Sebenarnya, dari 18 korban tewas, 8 orang adalah keluarganya sendiri yang tertimbun tanah longsor. Saat itu polisi menjerat Tole dengan peraturan perundangan tentang mineral dan batu bara dengan ancaman hukuman sepuluh tahun penjara atau denda Rp 3 hingga Rp10 miliar. Tole juga dikenakan pasal perundangan lingkungan hidup dengan ancaman 10 tahun dan denda Rp 10 Miliar.
Dari pengakuan Tole, terungkap bahwa dalam menjalankan bisnis ilegalnya, ia memperkerjakan sembilan orang pendulang untuk mengeruk emas dalam cekungan penambangan seluas 200 meterLahan galian peti itu milik seorang warga Kabupaten Sambas. Tole menyewa lahan itu Rp8 juta per bulan.
Menurut informasi Polda Kalbar, lahannya yang digarap Tole sangat luas seperti padang pasir. Satu cekungan kira-kira 200 meter. Tapi di sekitarnya sudah tidak ada lagi kegiatan peti lain. Itu bekas tambang lama.
Adapun proses pendulangan maut ini, dengan cara menyedot tanah dan pasir dari dasar cekungan untuk ditarik ke atas permukaan. Lalu tumpukan tanah meluncur ke bawah akibat struktur tanah liat yang sangat lembut dan mengandung pasir.

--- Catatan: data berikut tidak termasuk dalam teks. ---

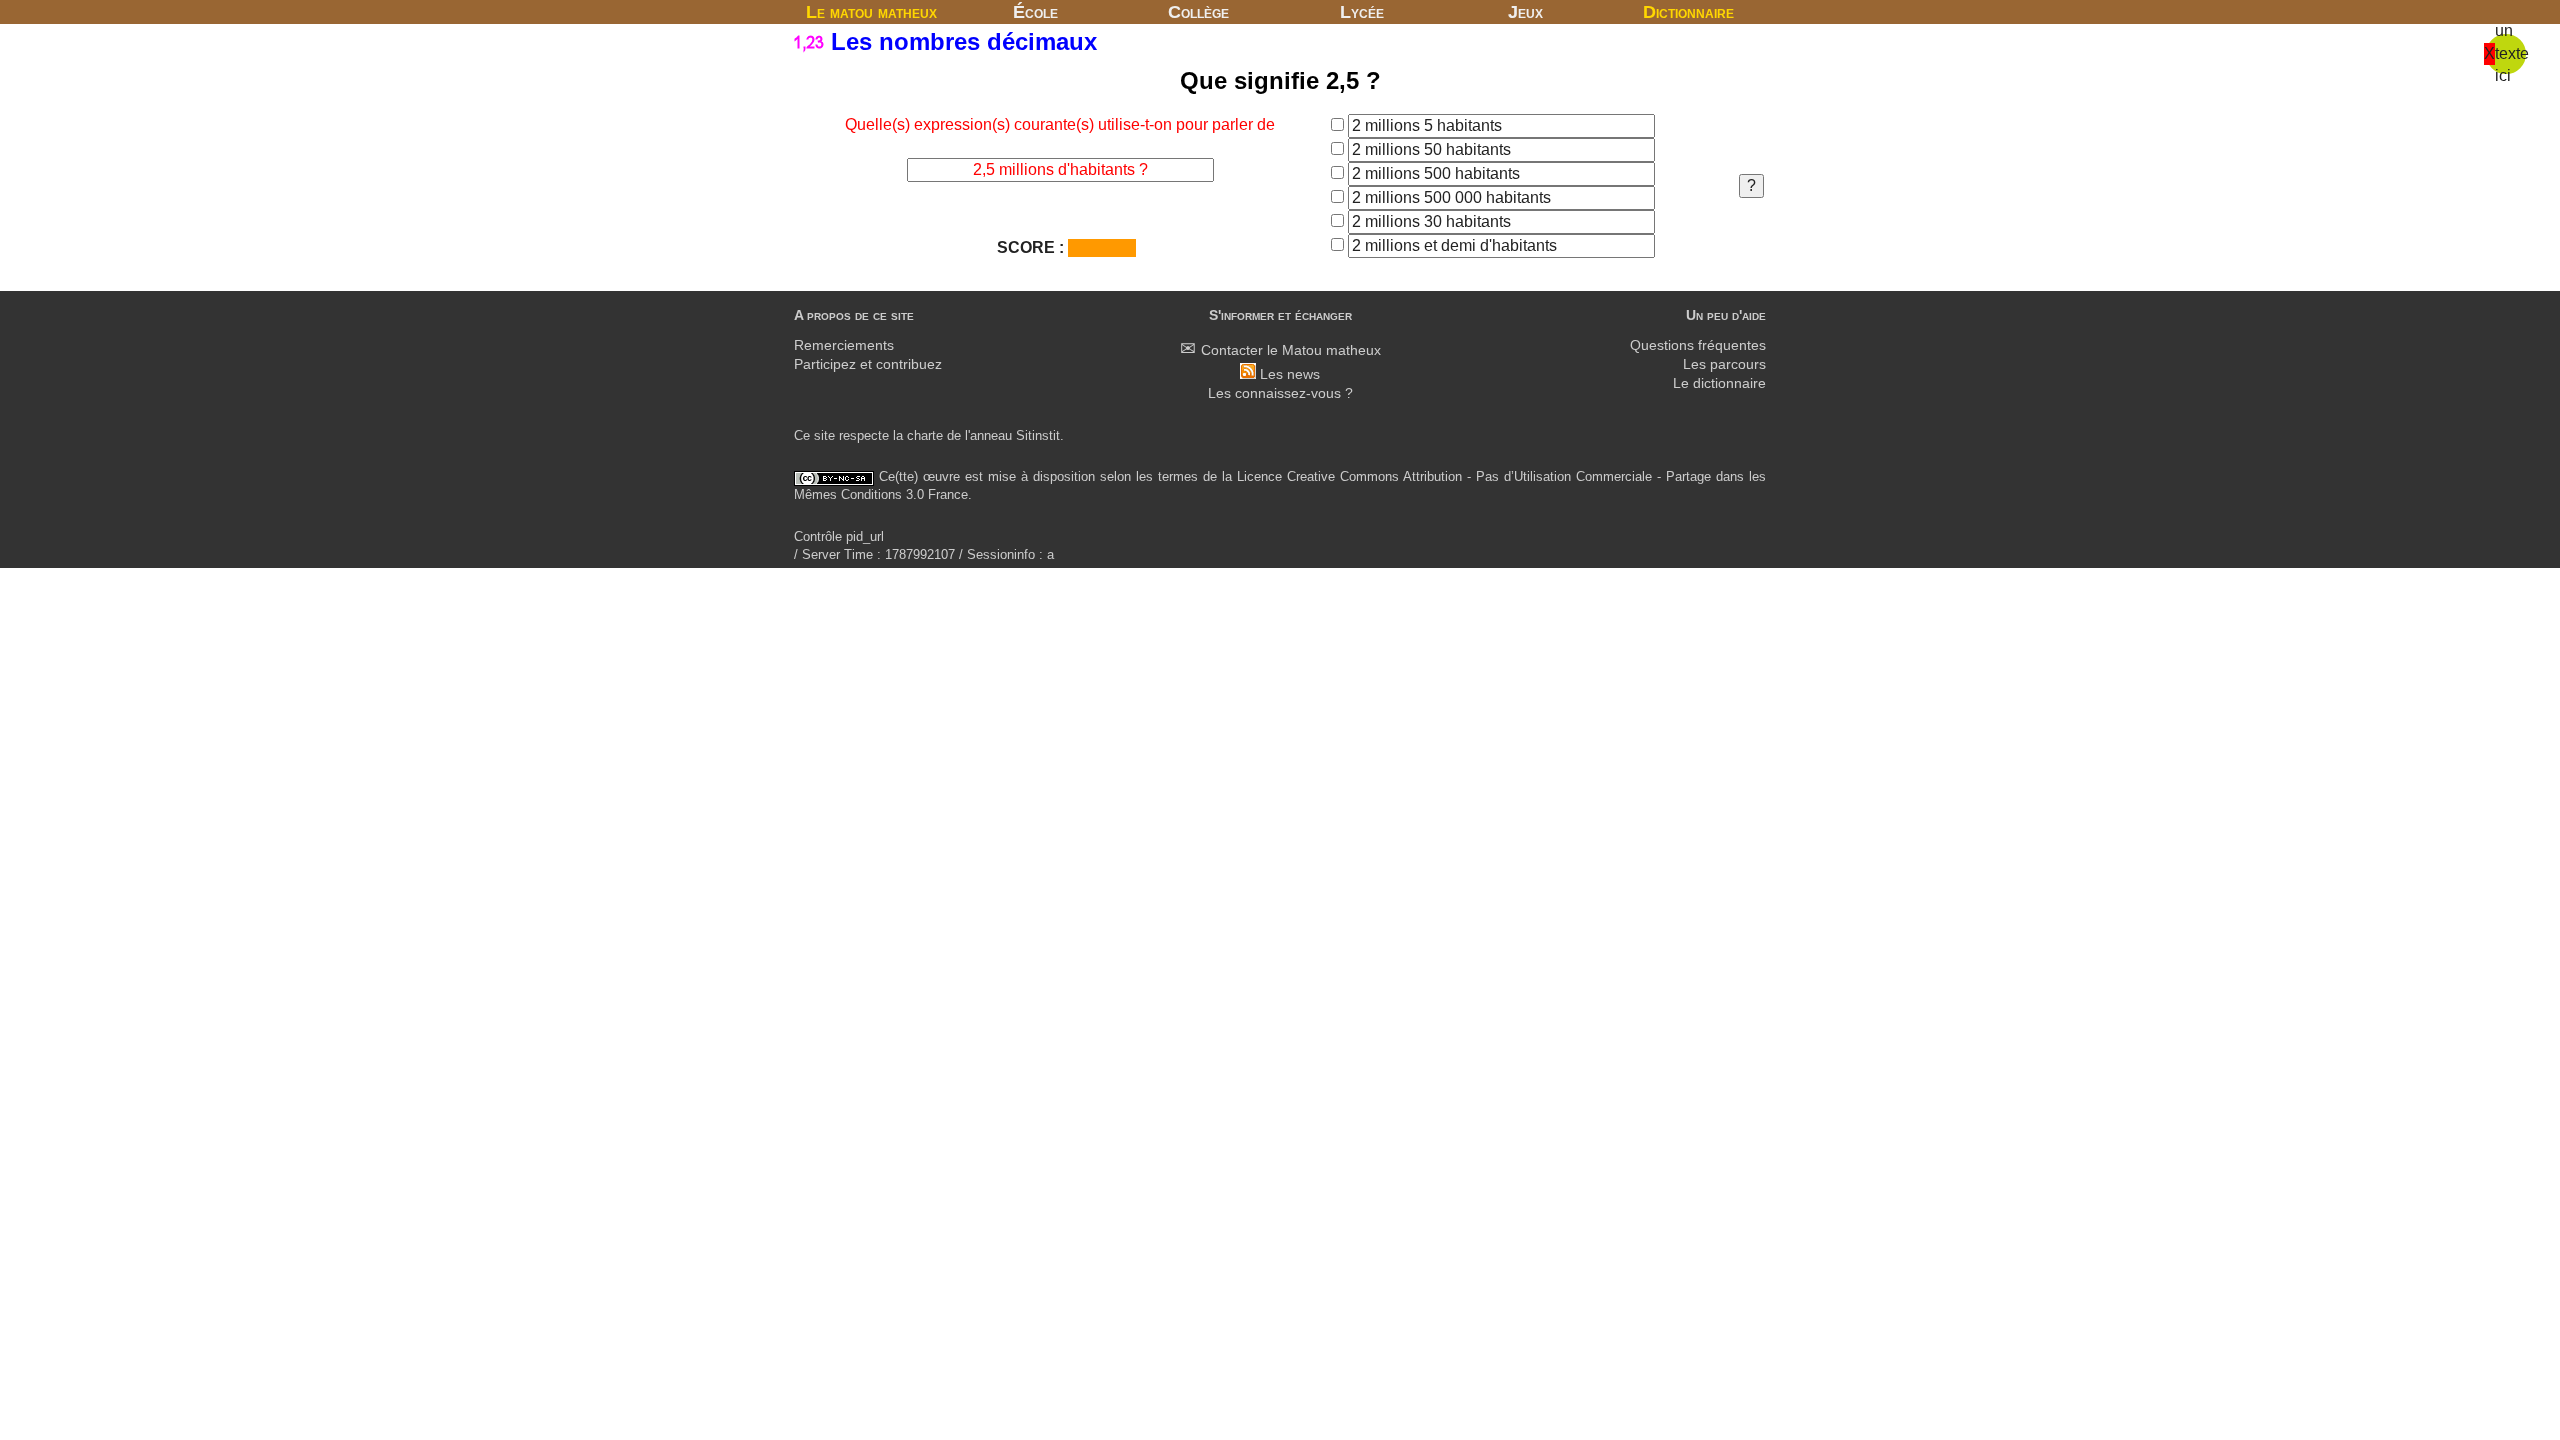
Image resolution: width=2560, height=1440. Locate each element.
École (1035, 12)
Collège (1198, 12)
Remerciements (844, 345)
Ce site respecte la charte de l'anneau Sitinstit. (929, 435)
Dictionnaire (1688, 12)
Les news (1290, 374)
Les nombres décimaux (960, 41)
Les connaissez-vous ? (1280, 393)
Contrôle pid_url (839, 536)
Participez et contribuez (868, 364)
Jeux (1525, 12)
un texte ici (2512, 53)
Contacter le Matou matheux (1291, 350)
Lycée (1362, 12)
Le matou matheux (871, 12)
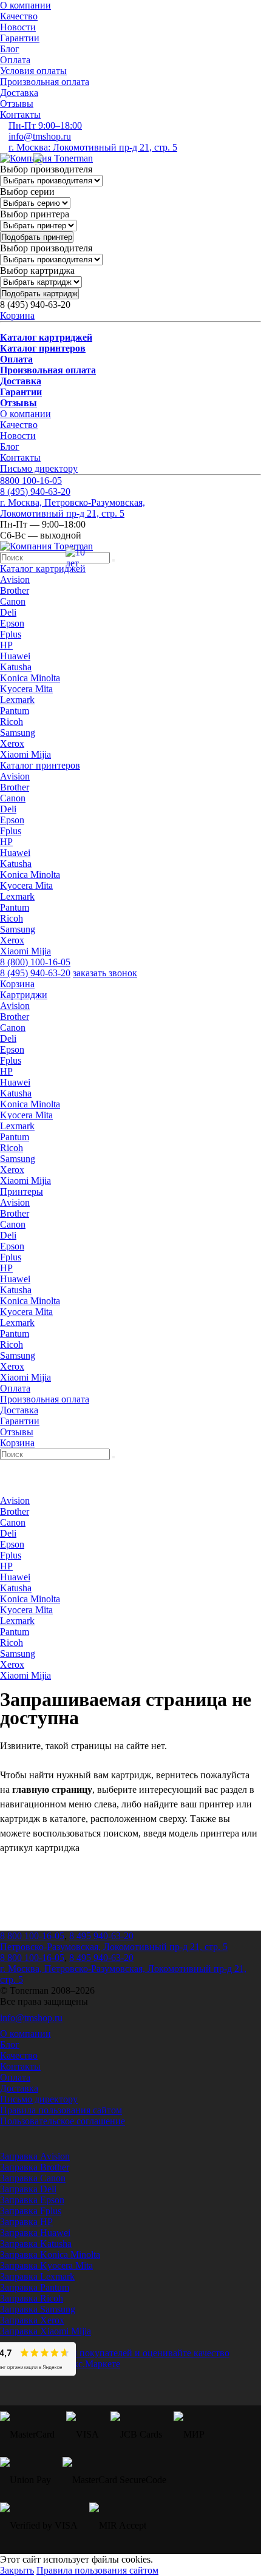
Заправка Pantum (34, 2287)
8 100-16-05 (31, 480)
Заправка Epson (32, 2200)
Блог (9, 49)
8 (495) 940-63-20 (35, 973)
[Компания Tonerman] (46, 158)
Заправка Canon (33, 2178)
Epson (12, 623)
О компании (25, 5)
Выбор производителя (46, 169)
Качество (19, 16)
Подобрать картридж (39, 293)
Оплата (15, 60)
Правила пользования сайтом (61, 2110)
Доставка (19, 92)
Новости (18, 27)
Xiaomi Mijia (25, 754)
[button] (43, 568)
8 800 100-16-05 (32, 1936)
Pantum (14, 710)
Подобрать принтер (36, 237)
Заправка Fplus (30, 2211)
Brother (14, 590)
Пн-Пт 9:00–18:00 (45, 125)
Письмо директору (39, 468)
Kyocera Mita (26, 689)
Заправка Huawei (35, 2233)
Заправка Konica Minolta (50, 2254)
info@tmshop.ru (39, 136)
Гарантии (19, 38)
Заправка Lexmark (37, 2276)
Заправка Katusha (36, 2243)
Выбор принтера (34, 214)
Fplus (10, 634)
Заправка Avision (35, 2156)
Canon (12, 601)
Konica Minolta (30, 678)
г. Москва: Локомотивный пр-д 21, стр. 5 (92, 147)
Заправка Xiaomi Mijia (45, 2331)
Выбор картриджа (37, 270)
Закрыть (17, 2570)
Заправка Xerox (32, 2320)
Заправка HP (26, 2222)
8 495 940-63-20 (101, 1936)
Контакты (20, 114)
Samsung (17, 732)
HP (6, 645)
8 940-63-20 (35, 491)
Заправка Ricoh (31, 2298)
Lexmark (17, 700)
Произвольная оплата (44, 81)
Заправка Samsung (37, 2309)
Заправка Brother (34, 2167)
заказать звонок (105, 973)
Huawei (15, 656)
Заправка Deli (28, 2189)
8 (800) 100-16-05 (35, 962)
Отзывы (16, 103)
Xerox (12, 743)
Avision (15, 579)
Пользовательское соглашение (62, 2121)
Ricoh (11, 721)
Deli (8, 612)
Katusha (16, 667)
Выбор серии (27, 191)
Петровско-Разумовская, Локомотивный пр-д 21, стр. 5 (114, 1947)
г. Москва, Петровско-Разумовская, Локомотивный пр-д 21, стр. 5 (72, 507)
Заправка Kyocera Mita (46, 2265)
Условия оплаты (33, 71)
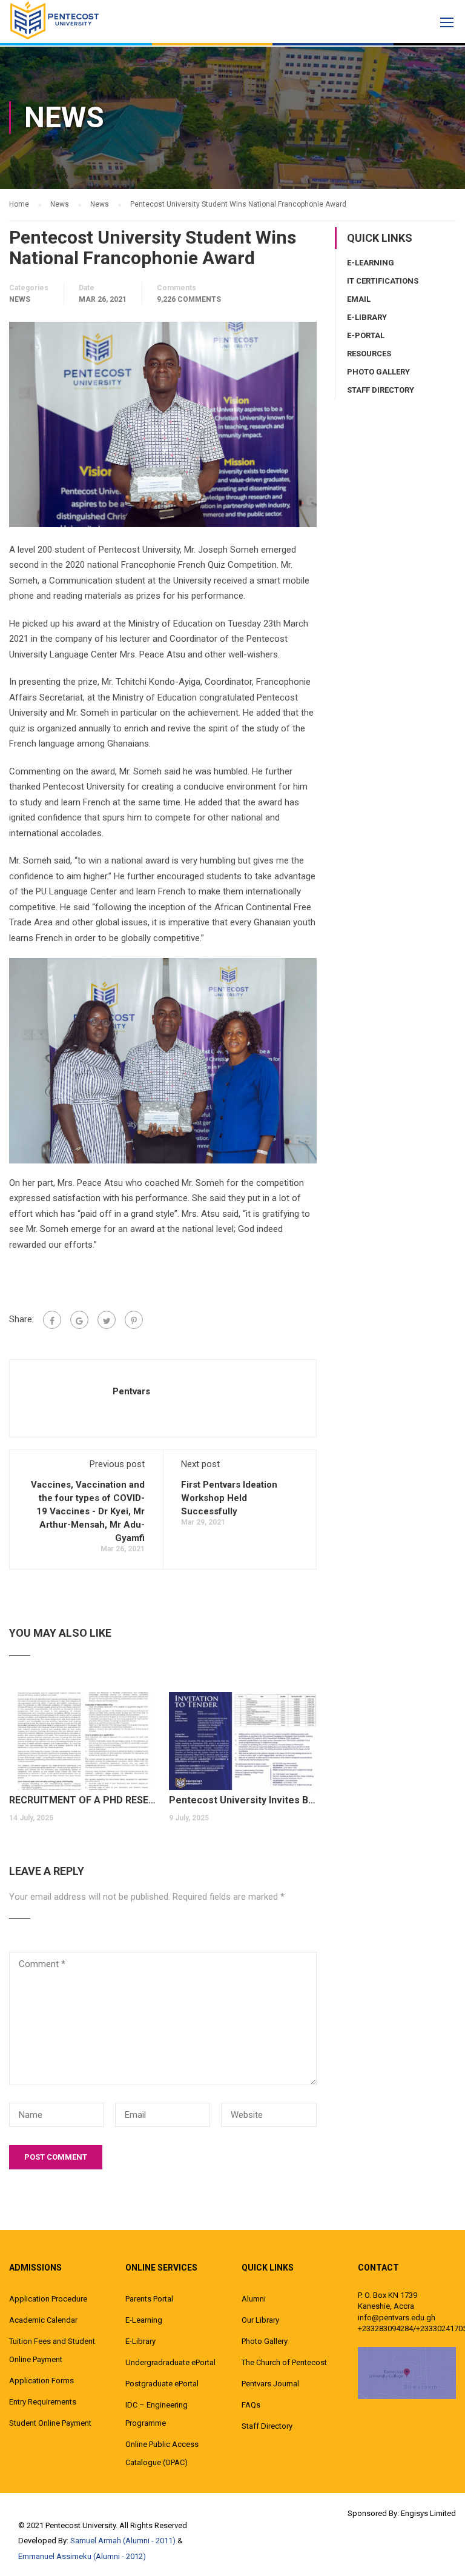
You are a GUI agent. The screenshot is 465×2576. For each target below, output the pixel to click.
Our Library (260, 2320)
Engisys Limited (428, 2513)
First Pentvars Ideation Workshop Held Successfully (229, 1498)
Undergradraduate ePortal (170, 2362)
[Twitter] (106, 1320)
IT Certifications (382, 280)
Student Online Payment (50, 2423)
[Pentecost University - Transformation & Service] (54, 20)
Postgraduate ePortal (162, 2383)
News (19, 299)
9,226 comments (189, 299)
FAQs (251, 2404)
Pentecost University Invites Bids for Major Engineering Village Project (243, 1800)
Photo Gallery (378, 371)
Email (359, 299)
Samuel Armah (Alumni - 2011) (123, 2540)
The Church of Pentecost (284, 2362)
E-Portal (365, 335)
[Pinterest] (134, 1320)
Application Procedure (48, 2298)
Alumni (254, 2298)
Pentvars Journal (270, 2383)
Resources (369, 353)
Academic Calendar (43, 2320)
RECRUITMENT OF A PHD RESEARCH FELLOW (83, 1800)
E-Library (367, 317)
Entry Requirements (42, 2401)
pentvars (131, 1391)
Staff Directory (380, 389)
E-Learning (370, 262)
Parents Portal (149, 2298)
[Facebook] (52, 1320)
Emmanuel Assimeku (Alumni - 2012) (82, 2556)
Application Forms (41, 2380)
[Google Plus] (79, 1320)
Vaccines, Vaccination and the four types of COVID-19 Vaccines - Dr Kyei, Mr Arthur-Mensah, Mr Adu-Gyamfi (88, 1511)
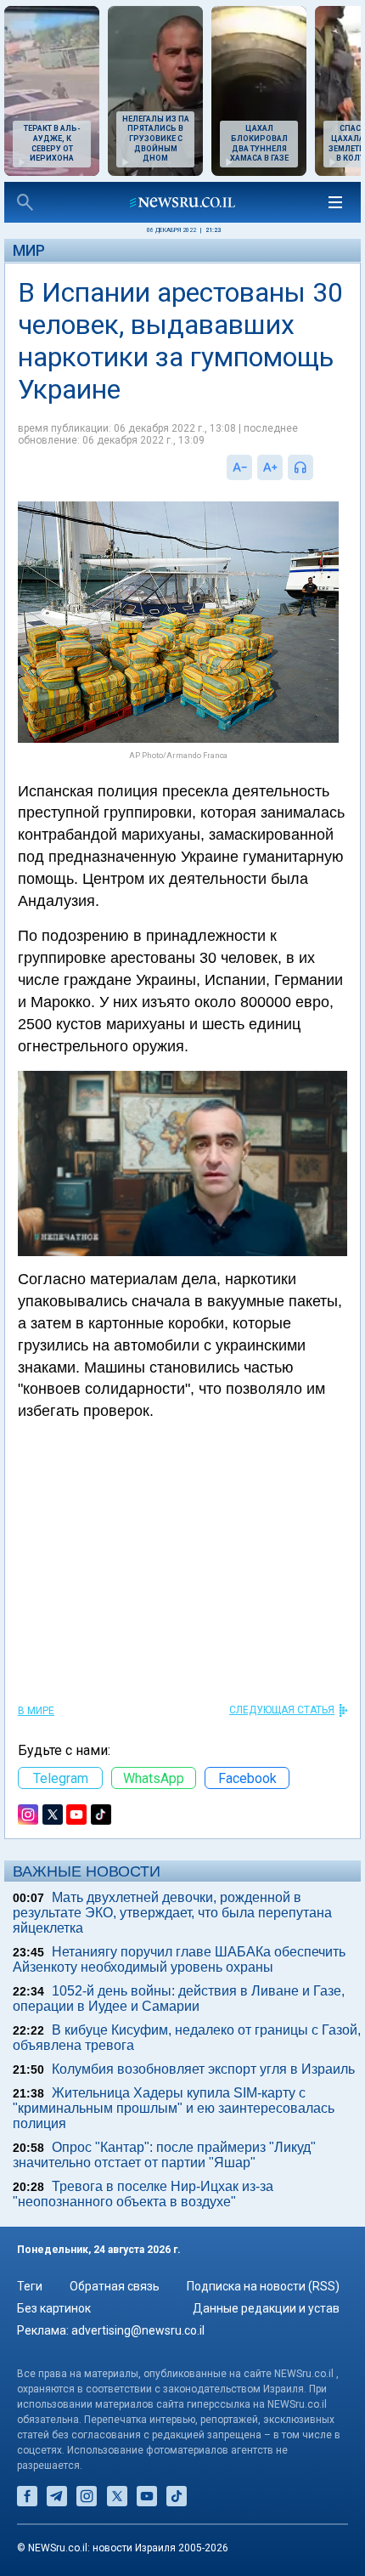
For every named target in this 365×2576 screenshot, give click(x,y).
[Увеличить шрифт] (270, 467)
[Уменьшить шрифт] (239, 467)
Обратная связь (115, 2286)
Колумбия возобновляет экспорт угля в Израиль (203, 2069)
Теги (29, 2286)
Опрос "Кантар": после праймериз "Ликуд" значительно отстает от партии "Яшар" (164, 2155)
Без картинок (54, 2308)
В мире (36, 1711)
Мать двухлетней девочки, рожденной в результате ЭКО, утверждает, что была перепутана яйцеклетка (172, 1912)
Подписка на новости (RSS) (263, 2286)
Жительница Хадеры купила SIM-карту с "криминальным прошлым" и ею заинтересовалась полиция (173, 2108)
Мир (29, 250)
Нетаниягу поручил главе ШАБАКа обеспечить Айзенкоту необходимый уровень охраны (179, 1959)
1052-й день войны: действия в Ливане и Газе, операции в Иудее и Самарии (179, 1998)
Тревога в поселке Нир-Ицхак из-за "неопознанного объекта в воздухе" (143, 2194)
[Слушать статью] (317, 467)
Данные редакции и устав (266, 2308)
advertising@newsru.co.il (138, 2330)
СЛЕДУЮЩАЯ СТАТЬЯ (281, 1710)
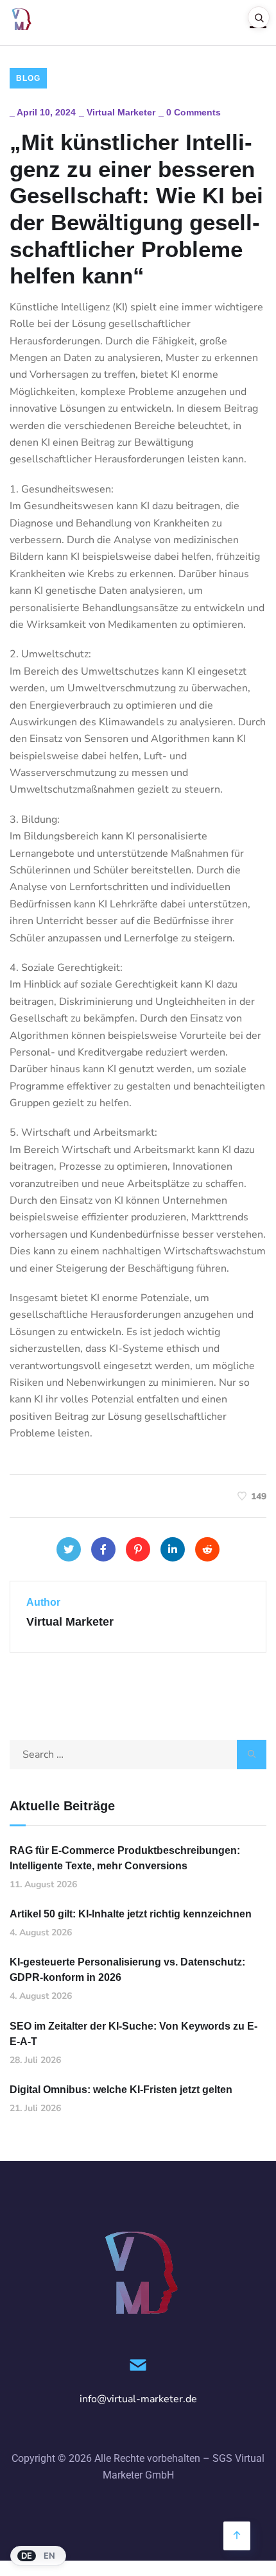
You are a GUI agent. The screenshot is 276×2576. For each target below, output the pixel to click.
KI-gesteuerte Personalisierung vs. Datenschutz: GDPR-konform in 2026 (127, 1969)
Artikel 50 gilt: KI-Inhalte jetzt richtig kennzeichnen (131, 1914)
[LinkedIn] (172, 1549)
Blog (28, 78)
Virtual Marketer (121, 112)
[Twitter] (68, 1549)
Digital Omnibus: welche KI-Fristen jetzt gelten (121, 2090)
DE (26, 2555)
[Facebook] (103, 1549)
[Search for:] (138, 1754)
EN (49, 2555)
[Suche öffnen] (259, 17)
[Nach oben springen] (236, 2535)
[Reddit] (207, 1549)
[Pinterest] (138, 1549)
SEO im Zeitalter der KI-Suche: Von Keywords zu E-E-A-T (133, 2034)
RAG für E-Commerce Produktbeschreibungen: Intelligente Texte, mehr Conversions (125, 1858)
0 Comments (193, 112)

Saat peristiwa maut terjadi, longsor yang terjadi tak dapat dihindari sebagian pendulang, yang tengah berada di dalam cekungan kontan tertimbun longsoran. Nyawa pendulang tak mampu diselamatkan, bahkan jasad terdiri dari 17 orang warga desa Goa Boma dan 1 warga Landak itu, awalnya sulit dievakusi karena tertimbun.
Sejak saat itu, Kapolda Kalbar, Arief Sulistianto, memerintahkan jajarannya di level polres untuk menyelidiki aktivitas Peti di Kalbar, secara mendalam. Ia bahkan meminta data inventaris pemilik, pemodal dan daftar pekerja peti yang ada di seluruh daerah di Kalbar.
Penegakan hukum terhadap penambangan emas liar menurut Arif tidak hanya pendekatan tapi harus berkordinasi. Terutama bersama pemerintah provinsi bahkan sampai ke tingkat kabupaten kota. Kegiatan PETI diakui merupakan aktivitas yang merusak lingkungan walaupun menghidupi rakyat kecil.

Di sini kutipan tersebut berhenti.